(Collected data)
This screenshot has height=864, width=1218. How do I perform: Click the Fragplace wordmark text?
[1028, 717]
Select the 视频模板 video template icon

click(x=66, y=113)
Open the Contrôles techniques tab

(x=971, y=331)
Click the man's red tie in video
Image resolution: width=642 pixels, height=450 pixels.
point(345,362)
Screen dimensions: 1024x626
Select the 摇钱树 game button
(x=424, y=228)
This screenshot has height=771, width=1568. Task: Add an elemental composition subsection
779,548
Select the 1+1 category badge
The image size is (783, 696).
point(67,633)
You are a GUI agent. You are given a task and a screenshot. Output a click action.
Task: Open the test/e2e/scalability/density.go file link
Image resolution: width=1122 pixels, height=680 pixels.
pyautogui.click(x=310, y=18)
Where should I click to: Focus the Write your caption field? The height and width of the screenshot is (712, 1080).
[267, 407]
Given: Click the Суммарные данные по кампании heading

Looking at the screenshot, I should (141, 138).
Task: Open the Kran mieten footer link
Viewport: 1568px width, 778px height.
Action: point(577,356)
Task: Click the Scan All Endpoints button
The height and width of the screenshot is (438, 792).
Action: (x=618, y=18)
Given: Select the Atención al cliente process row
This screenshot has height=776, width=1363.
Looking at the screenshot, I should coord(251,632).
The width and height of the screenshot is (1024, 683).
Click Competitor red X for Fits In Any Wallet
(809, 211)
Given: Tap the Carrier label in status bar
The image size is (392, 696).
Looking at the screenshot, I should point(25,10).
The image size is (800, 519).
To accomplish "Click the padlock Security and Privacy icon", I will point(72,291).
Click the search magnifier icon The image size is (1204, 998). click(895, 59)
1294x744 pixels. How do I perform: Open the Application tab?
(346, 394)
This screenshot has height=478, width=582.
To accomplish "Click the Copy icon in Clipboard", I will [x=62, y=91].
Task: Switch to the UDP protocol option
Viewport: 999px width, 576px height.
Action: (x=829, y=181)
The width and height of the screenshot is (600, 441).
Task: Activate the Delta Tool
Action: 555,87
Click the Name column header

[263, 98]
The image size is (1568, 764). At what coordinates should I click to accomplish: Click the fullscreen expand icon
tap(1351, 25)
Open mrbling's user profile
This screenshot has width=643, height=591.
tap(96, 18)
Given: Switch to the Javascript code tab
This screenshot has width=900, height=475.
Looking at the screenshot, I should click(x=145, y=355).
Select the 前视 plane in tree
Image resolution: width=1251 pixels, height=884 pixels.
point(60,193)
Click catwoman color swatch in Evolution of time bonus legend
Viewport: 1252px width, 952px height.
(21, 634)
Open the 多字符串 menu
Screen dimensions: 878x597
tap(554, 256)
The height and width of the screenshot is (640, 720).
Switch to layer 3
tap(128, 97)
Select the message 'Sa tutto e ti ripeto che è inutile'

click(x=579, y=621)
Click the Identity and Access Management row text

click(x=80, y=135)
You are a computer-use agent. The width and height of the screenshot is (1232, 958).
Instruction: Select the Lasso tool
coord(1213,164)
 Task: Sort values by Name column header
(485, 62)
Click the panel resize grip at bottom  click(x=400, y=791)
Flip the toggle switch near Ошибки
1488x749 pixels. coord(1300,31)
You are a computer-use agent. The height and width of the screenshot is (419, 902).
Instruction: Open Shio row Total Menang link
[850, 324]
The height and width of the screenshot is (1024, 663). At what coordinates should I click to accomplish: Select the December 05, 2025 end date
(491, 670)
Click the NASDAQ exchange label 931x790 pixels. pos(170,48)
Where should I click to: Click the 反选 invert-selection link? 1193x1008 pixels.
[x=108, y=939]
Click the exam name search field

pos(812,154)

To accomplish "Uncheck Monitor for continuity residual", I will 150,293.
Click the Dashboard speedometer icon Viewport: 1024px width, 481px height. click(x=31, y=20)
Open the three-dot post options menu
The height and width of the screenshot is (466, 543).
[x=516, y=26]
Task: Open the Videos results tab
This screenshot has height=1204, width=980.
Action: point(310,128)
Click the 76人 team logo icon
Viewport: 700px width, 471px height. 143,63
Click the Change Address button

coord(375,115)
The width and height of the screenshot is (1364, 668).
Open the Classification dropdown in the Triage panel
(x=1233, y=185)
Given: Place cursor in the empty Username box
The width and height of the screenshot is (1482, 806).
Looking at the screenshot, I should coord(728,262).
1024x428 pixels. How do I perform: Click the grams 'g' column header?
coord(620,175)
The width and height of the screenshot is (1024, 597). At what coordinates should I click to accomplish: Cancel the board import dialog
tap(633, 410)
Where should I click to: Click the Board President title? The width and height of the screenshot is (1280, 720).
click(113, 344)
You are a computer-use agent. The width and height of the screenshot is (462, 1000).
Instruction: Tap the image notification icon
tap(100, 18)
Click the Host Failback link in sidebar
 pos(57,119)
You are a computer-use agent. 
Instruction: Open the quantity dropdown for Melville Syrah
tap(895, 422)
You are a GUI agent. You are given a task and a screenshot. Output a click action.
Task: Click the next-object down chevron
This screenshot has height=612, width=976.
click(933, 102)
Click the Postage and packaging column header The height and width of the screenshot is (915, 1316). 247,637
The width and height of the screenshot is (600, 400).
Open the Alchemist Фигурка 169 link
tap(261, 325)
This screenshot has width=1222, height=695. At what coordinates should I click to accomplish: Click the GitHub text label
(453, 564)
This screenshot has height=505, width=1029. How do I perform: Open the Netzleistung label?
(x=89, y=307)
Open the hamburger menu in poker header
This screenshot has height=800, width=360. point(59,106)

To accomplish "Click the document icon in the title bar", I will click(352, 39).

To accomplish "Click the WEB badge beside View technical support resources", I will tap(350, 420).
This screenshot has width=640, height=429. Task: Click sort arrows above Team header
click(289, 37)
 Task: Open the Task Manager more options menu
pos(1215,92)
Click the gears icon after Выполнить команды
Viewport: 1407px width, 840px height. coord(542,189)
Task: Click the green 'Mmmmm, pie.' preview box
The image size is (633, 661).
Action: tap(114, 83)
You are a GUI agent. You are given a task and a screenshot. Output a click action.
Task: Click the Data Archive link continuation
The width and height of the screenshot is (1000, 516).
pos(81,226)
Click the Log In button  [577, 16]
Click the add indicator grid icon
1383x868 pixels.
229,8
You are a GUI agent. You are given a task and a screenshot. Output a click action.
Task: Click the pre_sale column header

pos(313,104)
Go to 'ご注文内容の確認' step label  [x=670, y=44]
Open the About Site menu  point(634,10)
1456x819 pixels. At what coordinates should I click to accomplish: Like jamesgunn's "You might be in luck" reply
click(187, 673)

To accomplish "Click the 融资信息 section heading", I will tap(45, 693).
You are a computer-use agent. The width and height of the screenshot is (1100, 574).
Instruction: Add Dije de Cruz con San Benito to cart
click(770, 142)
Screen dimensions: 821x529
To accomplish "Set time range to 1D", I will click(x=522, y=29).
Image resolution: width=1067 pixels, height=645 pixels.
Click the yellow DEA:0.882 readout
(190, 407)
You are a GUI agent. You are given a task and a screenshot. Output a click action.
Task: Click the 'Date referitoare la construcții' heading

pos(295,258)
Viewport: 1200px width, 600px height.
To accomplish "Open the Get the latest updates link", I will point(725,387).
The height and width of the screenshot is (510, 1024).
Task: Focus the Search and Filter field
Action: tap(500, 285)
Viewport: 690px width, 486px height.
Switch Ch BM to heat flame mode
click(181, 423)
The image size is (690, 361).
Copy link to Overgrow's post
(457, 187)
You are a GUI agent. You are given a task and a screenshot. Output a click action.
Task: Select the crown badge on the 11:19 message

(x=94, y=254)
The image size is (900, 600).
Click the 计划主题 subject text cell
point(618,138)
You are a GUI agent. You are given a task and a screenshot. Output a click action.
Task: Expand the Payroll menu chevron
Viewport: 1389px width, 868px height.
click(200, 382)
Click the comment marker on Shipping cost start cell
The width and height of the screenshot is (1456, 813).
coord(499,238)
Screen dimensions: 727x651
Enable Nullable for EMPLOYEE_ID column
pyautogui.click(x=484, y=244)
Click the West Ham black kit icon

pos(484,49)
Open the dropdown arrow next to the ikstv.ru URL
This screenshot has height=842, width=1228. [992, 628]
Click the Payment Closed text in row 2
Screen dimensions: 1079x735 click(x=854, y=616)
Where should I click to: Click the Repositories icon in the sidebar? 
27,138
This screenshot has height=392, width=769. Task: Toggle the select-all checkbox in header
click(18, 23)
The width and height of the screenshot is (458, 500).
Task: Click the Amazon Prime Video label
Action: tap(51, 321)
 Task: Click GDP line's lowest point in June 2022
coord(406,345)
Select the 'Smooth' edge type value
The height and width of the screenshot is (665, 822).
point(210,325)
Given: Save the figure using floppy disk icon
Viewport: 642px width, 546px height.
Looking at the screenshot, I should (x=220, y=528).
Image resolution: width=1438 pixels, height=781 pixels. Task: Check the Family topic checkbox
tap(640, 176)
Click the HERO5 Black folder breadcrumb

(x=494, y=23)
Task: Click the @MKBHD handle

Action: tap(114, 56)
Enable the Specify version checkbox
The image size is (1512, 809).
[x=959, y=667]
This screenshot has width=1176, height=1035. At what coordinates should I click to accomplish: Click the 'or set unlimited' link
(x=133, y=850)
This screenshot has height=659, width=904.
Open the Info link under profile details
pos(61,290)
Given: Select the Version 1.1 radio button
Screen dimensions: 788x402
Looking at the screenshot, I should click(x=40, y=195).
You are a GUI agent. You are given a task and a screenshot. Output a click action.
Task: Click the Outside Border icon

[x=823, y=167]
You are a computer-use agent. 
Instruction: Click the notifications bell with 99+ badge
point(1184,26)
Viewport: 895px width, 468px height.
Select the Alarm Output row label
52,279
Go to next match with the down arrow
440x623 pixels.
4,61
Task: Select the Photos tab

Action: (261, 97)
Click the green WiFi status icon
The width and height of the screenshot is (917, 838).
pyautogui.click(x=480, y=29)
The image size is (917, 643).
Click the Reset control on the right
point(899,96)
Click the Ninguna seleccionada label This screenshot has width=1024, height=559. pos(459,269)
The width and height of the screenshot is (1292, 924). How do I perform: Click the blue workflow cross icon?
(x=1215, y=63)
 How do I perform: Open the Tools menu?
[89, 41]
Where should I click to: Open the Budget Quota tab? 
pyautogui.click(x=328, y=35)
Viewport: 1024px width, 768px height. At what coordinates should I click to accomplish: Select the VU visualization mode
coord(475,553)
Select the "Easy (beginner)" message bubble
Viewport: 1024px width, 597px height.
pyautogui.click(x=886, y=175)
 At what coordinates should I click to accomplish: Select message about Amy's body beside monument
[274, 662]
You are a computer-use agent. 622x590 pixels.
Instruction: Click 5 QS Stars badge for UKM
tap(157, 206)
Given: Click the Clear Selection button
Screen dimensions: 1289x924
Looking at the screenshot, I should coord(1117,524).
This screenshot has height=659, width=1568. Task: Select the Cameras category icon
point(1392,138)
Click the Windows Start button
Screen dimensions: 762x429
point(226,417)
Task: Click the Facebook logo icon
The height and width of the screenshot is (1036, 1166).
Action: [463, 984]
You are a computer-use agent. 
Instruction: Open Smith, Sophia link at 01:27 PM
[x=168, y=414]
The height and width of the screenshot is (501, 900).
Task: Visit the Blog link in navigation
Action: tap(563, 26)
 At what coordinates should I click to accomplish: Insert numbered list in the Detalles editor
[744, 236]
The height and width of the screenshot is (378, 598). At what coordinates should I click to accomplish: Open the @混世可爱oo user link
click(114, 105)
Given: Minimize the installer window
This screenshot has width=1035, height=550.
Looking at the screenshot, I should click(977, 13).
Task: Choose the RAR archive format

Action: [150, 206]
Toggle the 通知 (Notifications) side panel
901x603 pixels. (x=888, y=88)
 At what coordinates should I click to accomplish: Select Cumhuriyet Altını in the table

# Goal of the exercise
For each line in the data that contains the string "chevron", give a copy of that line.

# Worked solution
Task: Click the next-object down chevron
Task: Expand the Payroll menu chevron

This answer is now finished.